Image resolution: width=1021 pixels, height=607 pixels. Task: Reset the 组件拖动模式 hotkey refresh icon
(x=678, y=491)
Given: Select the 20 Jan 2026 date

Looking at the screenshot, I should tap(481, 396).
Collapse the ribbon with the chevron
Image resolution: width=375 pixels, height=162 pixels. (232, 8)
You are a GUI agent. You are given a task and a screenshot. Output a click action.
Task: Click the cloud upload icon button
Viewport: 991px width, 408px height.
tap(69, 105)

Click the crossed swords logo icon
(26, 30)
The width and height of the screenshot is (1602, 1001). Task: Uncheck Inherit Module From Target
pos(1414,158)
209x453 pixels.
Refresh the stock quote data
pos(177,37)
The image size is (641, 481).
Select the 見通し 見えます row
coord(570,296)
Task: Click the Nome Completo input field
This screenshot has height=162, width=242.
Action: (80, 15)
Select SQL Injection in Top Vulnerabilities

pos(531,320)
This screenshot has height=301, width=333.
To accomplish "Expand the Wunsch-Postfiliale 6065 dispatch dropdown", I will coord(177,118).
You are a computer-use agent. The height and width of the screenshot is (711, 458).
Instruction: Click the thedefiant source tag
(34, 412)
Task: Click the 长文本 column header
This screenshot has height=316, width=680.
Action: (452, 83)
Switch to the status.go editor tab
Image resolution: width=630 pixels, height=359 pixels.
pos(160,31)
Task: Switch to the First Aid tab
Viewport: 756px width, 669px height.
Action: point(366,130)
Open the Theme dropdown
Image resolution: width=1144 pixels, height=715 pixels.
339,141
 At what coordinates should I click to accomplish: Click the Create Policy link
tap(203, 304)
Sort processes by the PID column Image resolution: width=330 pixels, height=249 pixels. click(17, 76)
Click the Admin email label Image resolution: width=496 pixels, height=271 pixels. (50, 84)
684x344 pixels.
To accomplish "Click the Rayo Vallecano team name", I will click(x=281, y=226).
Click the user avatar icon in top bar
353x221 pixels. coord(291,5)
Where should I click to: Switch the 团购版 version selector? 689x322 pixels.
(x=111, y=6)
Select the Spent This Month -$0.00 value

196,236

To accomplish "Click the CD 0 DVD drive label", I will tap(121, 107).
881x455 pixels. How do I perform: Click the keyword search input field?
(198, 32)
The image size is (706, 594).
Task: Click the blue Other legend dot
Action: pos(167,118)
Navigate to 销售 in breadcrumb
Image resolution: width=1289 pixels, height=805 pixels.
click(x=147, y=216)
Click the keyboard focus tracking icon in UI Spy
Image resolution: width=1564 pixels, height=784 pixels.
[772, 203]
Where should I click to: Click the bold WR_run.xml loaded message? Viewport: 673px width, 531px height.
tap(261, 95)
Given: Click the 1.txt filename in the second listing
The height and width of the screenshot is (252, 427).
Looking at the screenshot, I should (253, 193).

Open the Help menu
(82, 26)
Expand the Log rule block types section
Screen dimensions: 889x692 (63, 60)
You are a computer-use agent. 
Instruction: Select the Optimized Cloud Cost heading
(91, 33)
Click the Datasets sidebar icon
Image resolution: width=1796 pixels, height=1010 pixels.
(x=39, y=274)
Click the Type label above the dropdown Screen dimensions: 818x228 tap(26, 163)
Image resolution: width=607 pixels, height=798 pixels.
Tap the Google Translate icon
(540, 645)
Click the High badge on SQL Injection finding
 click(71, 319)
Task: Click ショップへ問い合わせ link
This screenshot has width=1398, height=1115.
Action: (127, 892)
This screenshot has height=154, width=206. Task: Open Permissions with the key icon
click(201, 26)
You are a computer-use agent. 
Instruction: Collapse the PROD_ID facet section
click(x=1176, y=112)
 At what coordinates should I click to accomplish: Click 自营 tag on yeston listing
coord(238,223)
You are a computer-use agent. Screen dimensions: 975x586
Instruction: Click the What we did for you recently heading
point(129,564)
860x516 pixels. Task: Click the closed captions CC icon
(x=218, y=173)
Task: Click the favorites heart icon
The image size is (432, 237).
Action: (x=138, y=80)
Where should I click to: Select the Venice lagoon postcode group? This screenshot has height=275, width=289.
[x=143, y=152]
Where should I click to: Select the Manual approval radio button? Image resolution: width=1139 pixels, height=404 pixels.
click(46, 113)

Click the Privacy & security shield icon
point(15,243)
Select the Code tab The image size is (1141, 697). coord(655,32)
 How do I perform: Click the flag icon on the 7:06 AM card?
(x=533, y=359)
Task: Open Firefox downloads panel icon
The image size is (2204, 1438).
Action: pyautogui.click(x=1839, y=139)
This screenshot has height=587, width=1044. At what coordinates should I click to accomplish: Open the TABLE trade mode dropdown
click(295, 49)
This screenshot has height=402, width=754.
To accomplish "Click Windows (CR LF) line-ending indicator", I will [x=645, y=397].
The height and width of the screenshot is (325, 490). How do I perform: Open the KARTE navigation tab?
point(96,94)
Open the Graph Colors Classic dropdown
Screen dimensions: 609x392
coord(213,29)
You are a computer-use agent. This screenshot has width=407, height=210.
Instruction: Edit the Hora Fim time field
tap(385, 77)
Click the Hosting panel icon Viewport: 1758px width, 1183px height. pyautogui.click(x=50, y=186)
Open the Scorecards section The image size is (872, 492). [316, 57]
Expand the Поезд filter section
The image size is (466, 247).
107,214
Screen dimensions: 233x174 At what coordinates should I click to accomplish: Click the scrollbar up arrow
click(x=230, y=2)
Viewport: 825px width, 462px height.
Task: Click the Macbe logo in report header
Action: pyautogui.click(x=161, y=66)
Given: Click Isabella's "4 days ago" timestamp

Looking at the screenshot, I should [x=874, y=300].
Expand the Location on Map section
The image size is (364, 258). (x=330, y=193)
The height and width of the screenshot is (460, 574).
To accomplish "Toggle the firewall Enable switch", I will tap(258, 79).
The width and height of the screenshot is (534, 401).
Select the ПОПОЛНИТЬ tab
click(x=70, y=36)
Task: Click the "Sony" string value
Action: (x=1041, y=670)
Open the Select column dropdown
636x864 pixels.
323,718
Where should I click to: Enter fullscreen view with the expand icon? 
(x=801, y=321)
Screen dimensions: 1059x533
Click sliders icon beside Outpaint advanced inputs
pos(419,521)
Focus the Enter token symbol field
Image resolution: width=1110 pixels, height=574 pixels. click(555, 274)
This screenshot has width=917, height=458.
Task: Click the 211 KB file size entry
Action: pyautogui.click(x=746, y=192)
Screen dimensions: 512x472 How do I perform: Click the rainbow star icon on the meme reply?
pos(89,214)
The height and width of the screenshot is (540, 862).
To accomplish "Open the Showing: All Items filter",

*****

Given problem:
Convert all of the material above into a Markdown table with the columns "No." and "Line", numbering each line in order and leaving out blank lines.

Worked solution:
| No. | Line |
|---|---|
| 1 | Image resolution: width=1021 pixels, height=607 pixels. Task: Reset the 组件拖动模式 hotkey refresh icon |
| 2 | (x=678, y=491) |
| 3 | Given: Select the 20 Jan 2026 date |
| 4 | Looking at the screenshot, I should tap(481, 396). |
| 5 | Collapse the ribbon with the chevron |
| 6 | Image resolution: width=375 pixels, height=162 pixels. (232, 8) |
| 7 | You are a GUI agent. You are given a task and a screenshot. Output a click action. |
| 8 | Task: Click the cloud upload icon button |
| 9 | Viewport: 991px width, 408px height. |
| 10 | tap(69, 105) |
| 11 | Click the crossed swords logo icon |
| 12 | (26, 30) |
| 13 | The width and height of the screenshot is (1602, 1001). Task: Uncheck Inherit Module From Target |
| 14 | pos(1414,158) |
| 15 | 209x453 pixels. |
| 16 | Refresh the stock quote data |
| 17 | pos(177,37) |
| 18 | The image size is (641, 481). |
| 19 | Select the 見通し 見えます row |
| 20 | coord(570,296) |
| 21 | Task: Click the Nome Completo input field |
| 22 | This screenshot has height=162, width=242. |
| 23 | Action: (80, 15) |
| 24 | Select SQL Injection in Top Vulnerabilities |
| 25 | pos(531,320) |
| 26 | This screenshot has height=301, width=333. |
| 27 | To accomplish "Expand the Wunsch-Postfiliale 6065 dispatch dropdown", I will coord(177,118). |
| 28 | You are a computer-use agent. The height and width of the screenshot is (711, 458). |
| 29 | Instruction: Click the thedefiant source tag |
| 30 | (34, 412) |
| 31 | Task: Click the 长文本 column header |
| 32 | This screenshot has height=316, width=680. |
| 33 | Action: (452, 83) |
| 34 | Switch to the status.go editor tab |
| 35 | Image resolution: width=630 pixels, height=359 pixels. |
| 36 | pos(160,31) |
| 37 | Task: Switch to the First Aid tab |
| 38 | Viewport: 756px width, 669px height. |
| 39 | Action: point(366,130) |
| 40 | Open the Theme dropdown |
| 41 | Image resolution: width=1144 pixels, height=715 pixels. |
| 42 | 339,141 |
| 43 |  At what coordinates should I click to accomplish: Click the Create Policy link |
| 44 | tap(203, 304) |
| 45 | Sort processes by the PID column Image resolution: width=330 pixels, height=249 pixels. click(17, 76) |
| 46 | Click the Admin email label Image resolution: width=496 pixels, height=271 pixels. (50, 84) |
| 47 | 684x344 pixels. |
| 48 | To accomplish "Click the Rayo Vallecano team name", I will click(x=281, y=226). |
| 49 | Click the user avatar icon in top bar |
| 50 | 353x221 pixels. coord(291,5) |
| 51 | Where should I click to: Switch the 团购版 version selector? 689x322 pixels. |
| 52 | (x=111, y=6) |
| 53 | Select the Spent This Month -$0.00 value |
| 54 | 196,236 |
| 55 | To accomplish "Click the CD 0 DVD drive label", I will tap(121, 107). |
| 56 | 881x455 pixels. How do I perform: Click the keyword search input field? |
| 57 | (198, 32) |
| 58 | The image size is (706, 594). |
| 59 | Task: Click the blue Other legend dot |
| 60 | Action: pos(167,118) |
| 61 | Navigate to 销售 in breadcrumb |
| 62 | Image resolution: width=1289 pixels, height=805 pixels. |
| 63 | click(x=147, y=216) |
| 64 | Click the keyboard focus tracking icon in UI Spy |
| 65 | Image resolution: width=1564 pixels, height=784 pixels. |
| 66 | [772, 203] |
| 67 | Where should I click to: Click the bold WR_run.xml loaded message? Viewport: 673px width, 531px height. |
| 68 | tap(261, 95) |
| 69 | Given: Click the 1.txt filename in the second listing |
| 70 | The height and width of the screenshot is (252, 427). |
| 71 | Looking at the screenshot, I should (253, 193). |
| 72 | Open the Help menu |
| 73 | (82, 26) |
| 74 | Expand the Log rule block types section |
| 75 | Screen dimensions: 889x692 (63, 60) |
| 76 | You are a computer-use agent.  |
| 77 | Instruction: Select the Optimized Cloud Cost heading |
| 78 | (91, 33) |
| 79 | Click the Datasets sidebar icon |
| 80 | Image resolution: width=1796 pixels, height=1010 pixels. |
| 81 | (x=39, y=274) |
| 82 | Click the Type label above the dropdown Screen dimensions: 818x228 tap(26, 163) |
| 83 | Image resolution: width=607 pixels, height=798 pixels. |
| 84 | Tap the Google Translate icon |
| 85 | (540, 645) |
| 86 | Click the High badge on SQL Injection finding |
| 87 |  click(71, 319) |
| 88 | Task: Click ショップへ問い合わせ link |
| 89 | This screenshot has width=1398, height=1115. |
| 90 | Action: (127, 892) |
| 91 | This screenshot has height=154, width=206. Task: Open Permissions with the key icon |
| 92 | click(201, 26) |
| 93 | You are a computer-use agent.  |
| 94 | Instruction: Collapse the PROD_ID facet section |
| 95 | click(x=1176, y=112) |
| 96 |  At what coordinates should I click to accomplish: Click 自营 tag on yeston listing |
| 97 | coord(238,223) |
| 98 | You are a computer-use agent. Screen dimensions: 975x586 |
| 99 | Instruction: Click the What we did for you recently heading |
| 100 | point(129,564) |
| 101 | 860x516 pixels. Task: Click the closed captions CC icon |
| 102 | (x=218, y=173) |
| 103 | Task: Click the favorites heart icon |
| 104 | The image size is (432, 237). |
| 105 | Action: (x=138, y=80) |
| 106 | Where should I click to: Select the Venice lagoon postcode group? This screenshot has height=275, width=289. |
| 107 | [x=143, y=152] |
| 108 | Where should I click to: Select the Manual approval radio button? Image resolution: width=1139 pixels, height=404 pixels. |
| 109 | click(46, 113) |
| 110 | Click the Privacy & security shield icon |
| 111 | point(15,243) |
| 112 | Select the Code tab The image size is (1141, 697). coord(655,32) |
| 113 |  How do I perform: Click the flag icon on the 7:06 AM card? |
| 114 | (x=533, y=359) |
| 115 | Task: Open Firefox downloads panel icon |
| 116 | The image size is (2204, 1438). |
| 117 | Action: pyautogui.click(x=1839, y=139) |
| 118 | This screenshot has height=587, width=1044. At what coordinates should I click to accomplish: Open the TABLE trade mode dropdown |
| 119 | click(295, 49) |
| 120 | This screenshot has height=402, width=754. |
| 121 | To accomplish "Click Windows (CR LF) line-ending indicator", I will [x=645, y=397]. |
| 122 | The height and width of the screenshot is (325, 490). How do I perform: Open the KARTE navigation tab? |
| 123 | point(96,94) |
| 124 | Open the Graph Colors Classic dropdown |
| 125 | Screen dimensions: 609x392 |
| 126 | coord(213,29) |
| 127 | You are a computer-use agent. This screenshot has width=407, height=210. |
| 128 | Instruction: Edit the Hora Fim time field |
| 129 | tap(385, 77) |
| 130 | Click the Hosting panel icon Viewport: 1758px width, 1183px height. pyautogui.click(x=50, y=186) |
| 131 | Open the Scorecards section The image size is (872, 492). [316, 57] |
| 132 | Expand the Поезд filter section |
| 133 | The image size is (466, 247). |
| 134 | 107,214 |
| 135 | Screen dimensions: 233x174 At what coordinates should I click to accomplish: Click the scrollbar up arrow |
| 136 | click(x=230, y=2) |
| 137 | Viewport: 825px width, 462px height. |
| 138 | Task: Click the Macbe logo in report header |
| 139 | Action: pyautogui.click(x=161, y=66) |
| 140 | Given: Click Isabella's "4 days ago" timestamp |
| 141 | Looking at the screenshot, I should [x=874, y=300]. |
| 142 | Expand the Location on Map section |
| 143 | The image size is (364, 258). (x=330, y=193) |
| 144 | The height and width of the screenshot is (460, 574). |
| 145 | To accomplish "Toggle the firewall Enable switch", I will tap(258, 79). |
| 146 | The width and height of the screenshot is (534, 401). |
| 147 | Select the ПОПОЛНИТЬ tab |
| 148 | click(x=70, y=36) |
| 149 | Task: Click the "Sony" string value |
| 150 | Action: (x=1041, y=670) |
| 151 | Open the Select column dropdown |
| 152 | 636x864 pixels. |
| 153 | 323,718 |
| 154 | Where should I click to: Enter fullscreen view with the expand icon?  |
| 155 | (x=801, y=321) |
| 156 | Screen dimensions: 1059x533 |
| 157 | Click sliders icon beside Outpaint advanced inputs |
| 158 | pos(419,521) |
| 159 | Focus the Enter token symbol field |
| 160 | Image resolution: width=1110 pixels, height=574 pixels. click(555, 274) |
| 161 | This screenshot has width=917, height=458. |
| 162 | Task: Click the 211 KB file size entry |
| 163 | Action: pyautogui.click(x=746, y=192) |
| 164 | Screen dimensions: 512x472 How do I perform: Click the rainbow star icon on the meme reply? |
| 165 | pos(89,214) |
| 166 | The height and width of the screenshot is (540, 862). |
| 167 | To accomplish "Open the Showing: All Items filter", |